[Saved data entries]

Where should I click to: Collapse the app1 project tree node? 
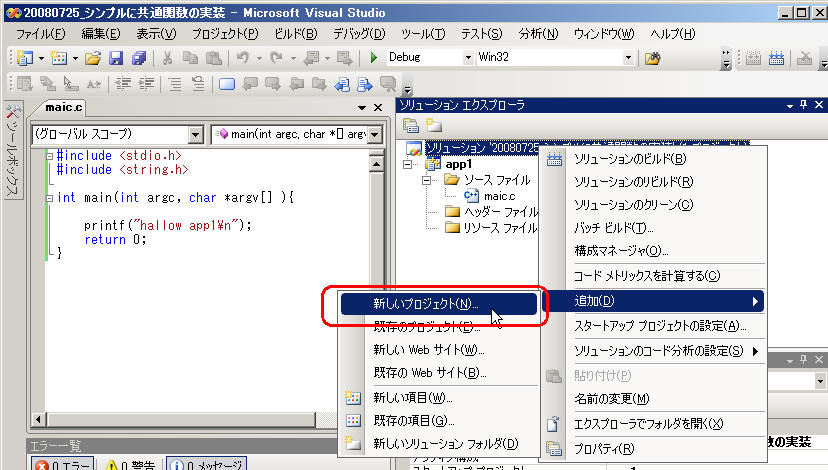pyautogui.click(x=407, y=164)
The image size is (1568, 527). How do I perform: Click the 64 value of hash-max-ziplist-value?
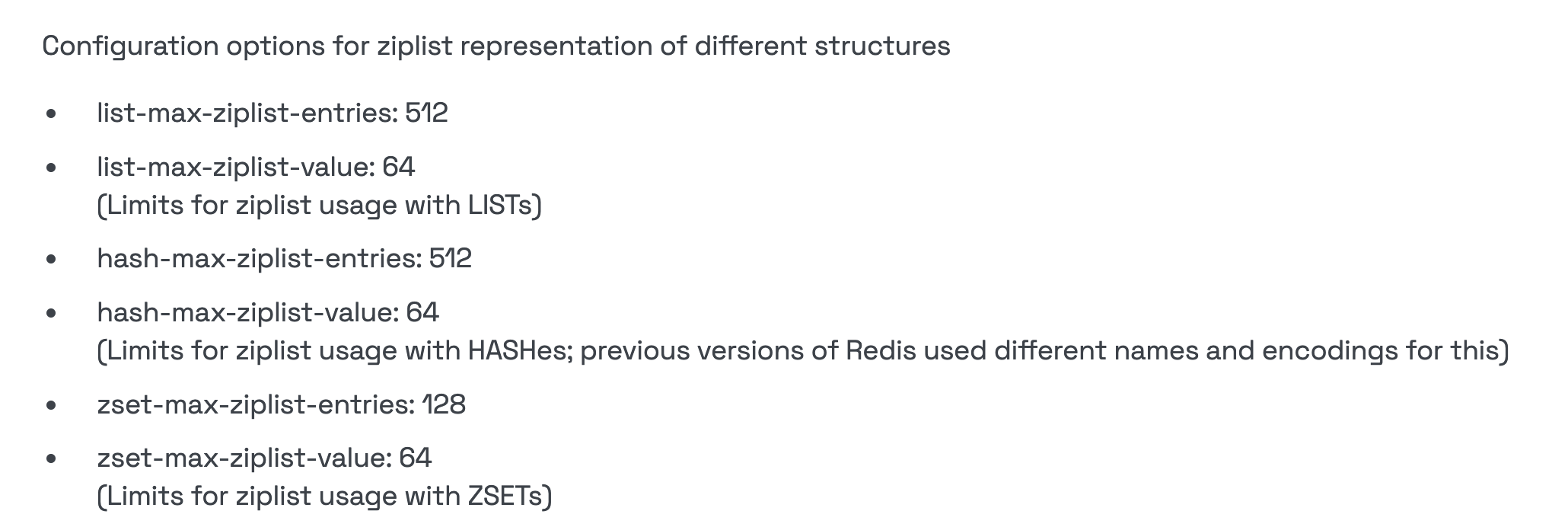422,312
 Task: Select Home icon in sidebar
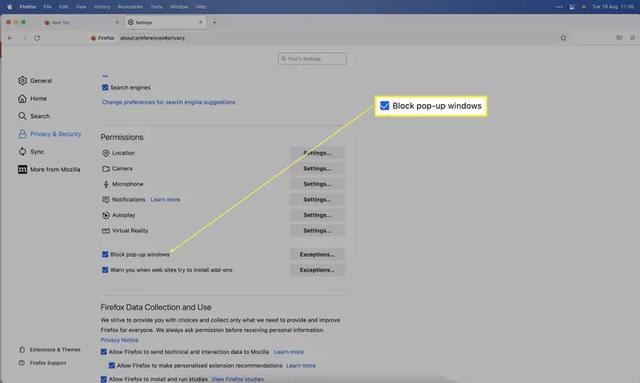(22, 98)
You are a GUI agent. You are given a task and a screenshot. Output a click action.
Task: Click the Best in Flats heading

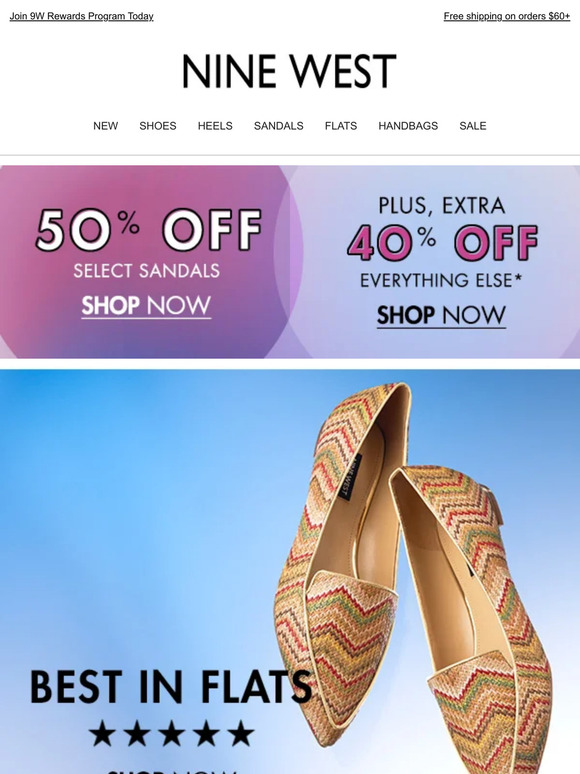pos(171,687)
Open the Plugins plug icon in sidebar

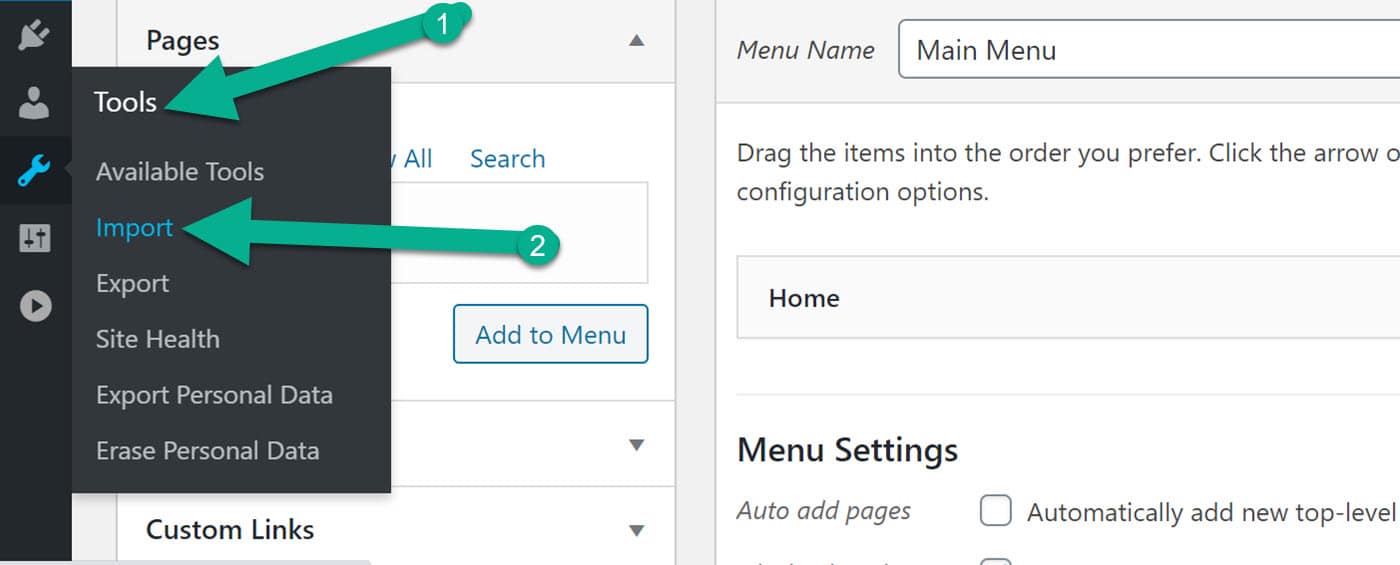tap(34, 35)
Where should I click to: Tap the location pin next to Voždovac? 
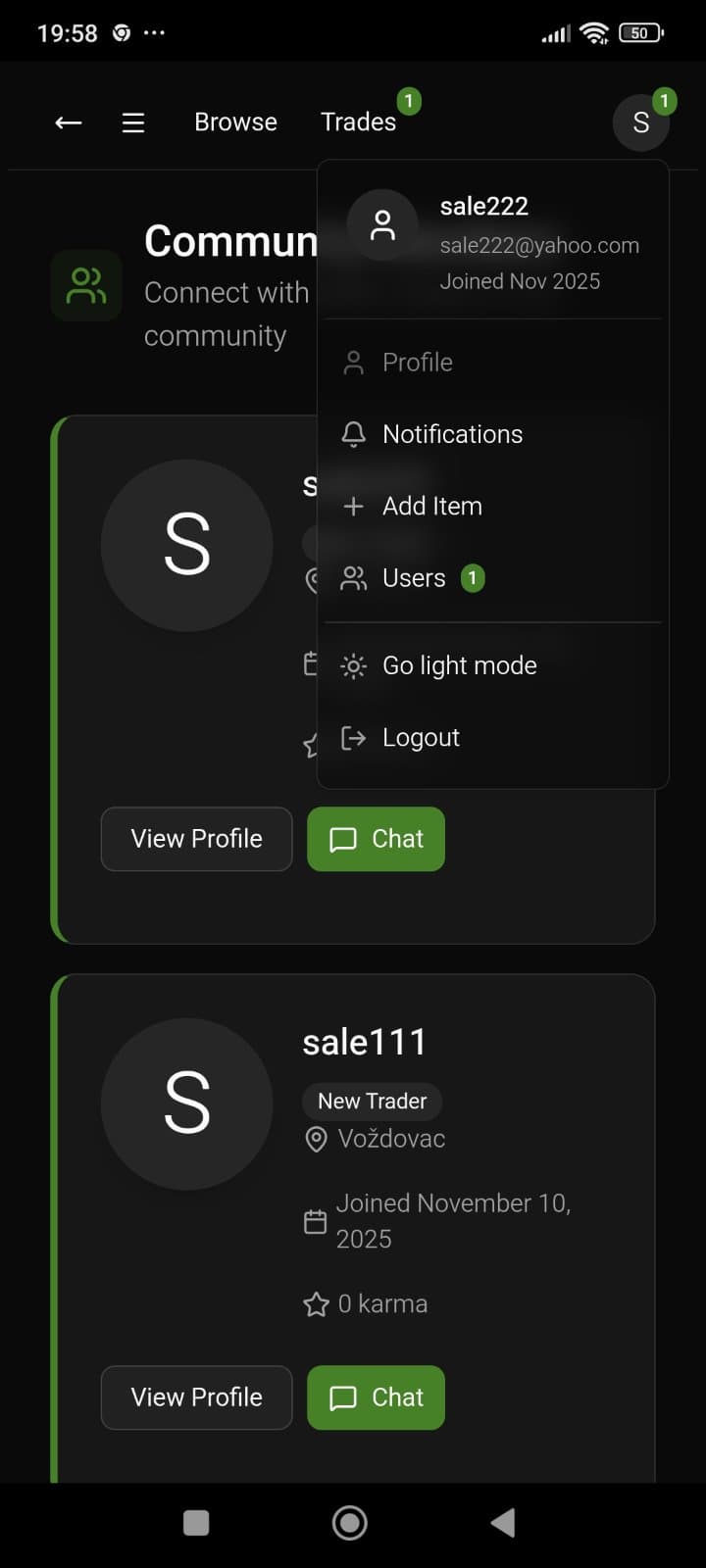(x=316, y=1139)
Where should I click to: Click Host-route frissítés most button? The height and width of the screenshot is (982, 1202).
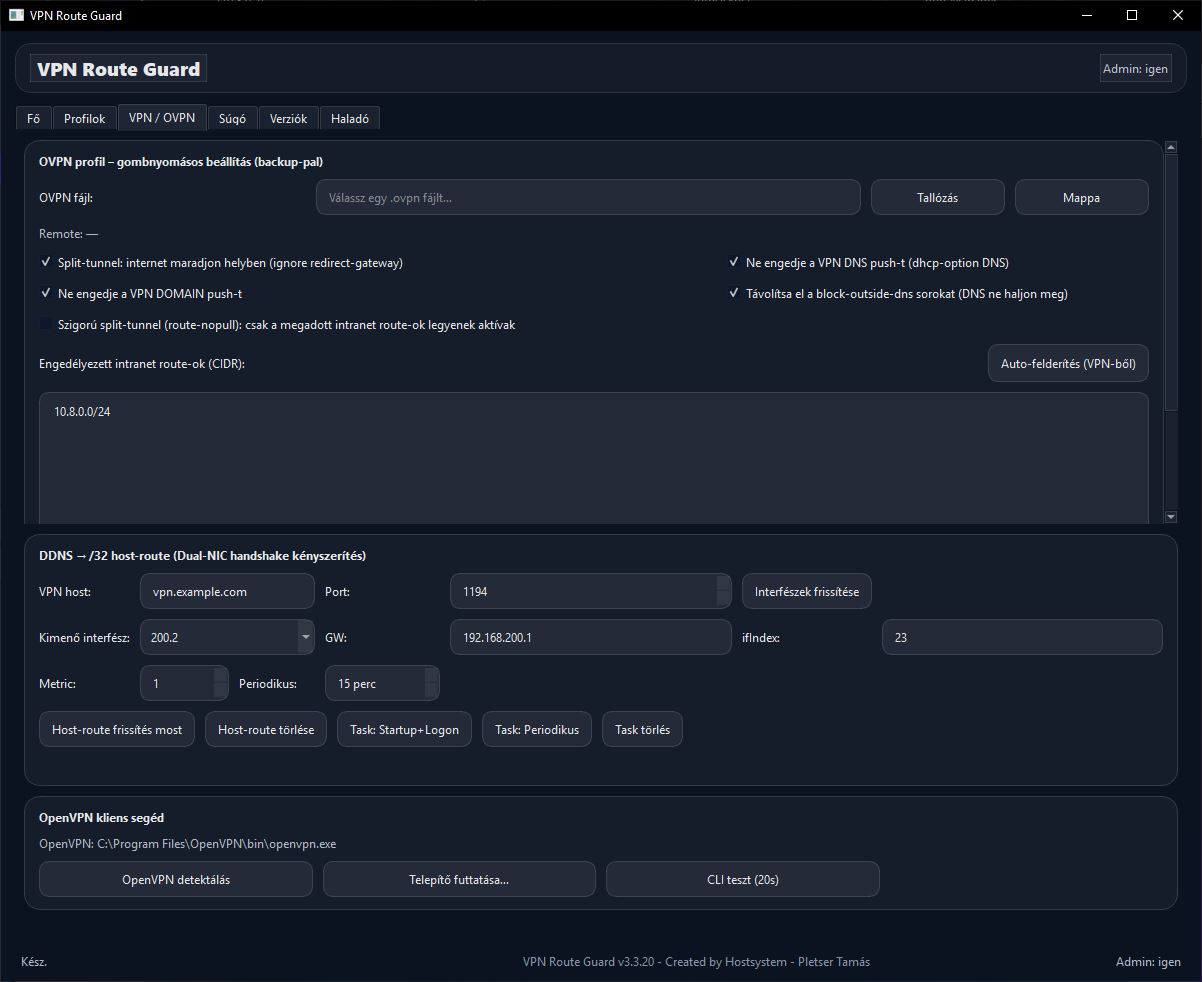point(117,730)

> _Work to be completed_
Except for the pictures, set down all of the records exactly as they are.

> _Written response_
Where should I click to: Collapse the app1 project tree node? 
pyautogui.click(x=407, y=164)
The image size is (1568, 527). How do I perform: Click the 64 value of hash-max-ziplist-value?
422,312
 Task: Select Home icon in sidebar
(22, 98)
You are a GUI agent. You are given a task and a screenshot. Output a click action.
Task: Click the Best in Flats heading

pos(171,687)
Open the Plugins plug icon in sidebar

tap(34, 35)
Where should I click to: Tap the location pin next to Voždovac? 
(x=316, y=1139)
Where should I click to: Click Host-route frissítés most button? The height and width of the screenshot is (982, 1202).
point(117,730)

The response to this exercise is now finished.